Bukan hanya dari sisi volume, ekspor kopi Indonesia kalah dari Brazil dan Vietnam. Dari sisi kualitas pun masih tertinggal. Hanya 30 persen kopi ekspor Indonesia yang tergolong dalam kualitas prima, yakni masuk grade I atau II. Yang 70 persen lainnya ialah grade sedang (III dan IV), bahkan sebagian lagi masuk kelompok kualitas rendah yakni grade V dan VI. Maka, Mentan pun bertekad untuk memperbaiki kualitas kopi Indonesia itu dengan peningkatan mutu bibit. Tentu, hasilnya baru bisa dirasakah setelah tiga atau empat tahun ke depan.

Kepala Dinas Pertanian Kabupaten Garut Beni Yoga menyatakan kesanggupannya memenuhi order 10 juta batang bibit kopi unggul dari Menteri Pertanian. Ia sudah menyiapkan kebun nursery di tiga tempat lain di luar yang ada di Desa Cikandang, Kecamatan Cikajang, Ketiganya masing-masing ada di Kecamatan Cisurupan, Bayongbong, dan Samarang.

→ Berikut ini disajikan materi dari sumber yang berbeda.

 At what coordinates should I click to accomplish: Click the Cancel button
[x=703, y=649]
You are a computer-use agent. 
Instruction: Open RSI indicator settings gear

‘’Selama ini kami baru bisa memasok 2 juta bibit. Tapi kami siap mengirim 10 juta bibit sampai lima bulan ke depan. Lahan pembibitannya ada,’’ kata Beni Yoga. Tenaga terampil untuk memproduksi bibit kopi tersedia di Garut. ‘’Untuk memproduksi 10 juta bibit itu kami hanya perlu sekitar 5 hektare lahan pembibitan,’’ kata Beni Yoga. (Putut Trihusodo)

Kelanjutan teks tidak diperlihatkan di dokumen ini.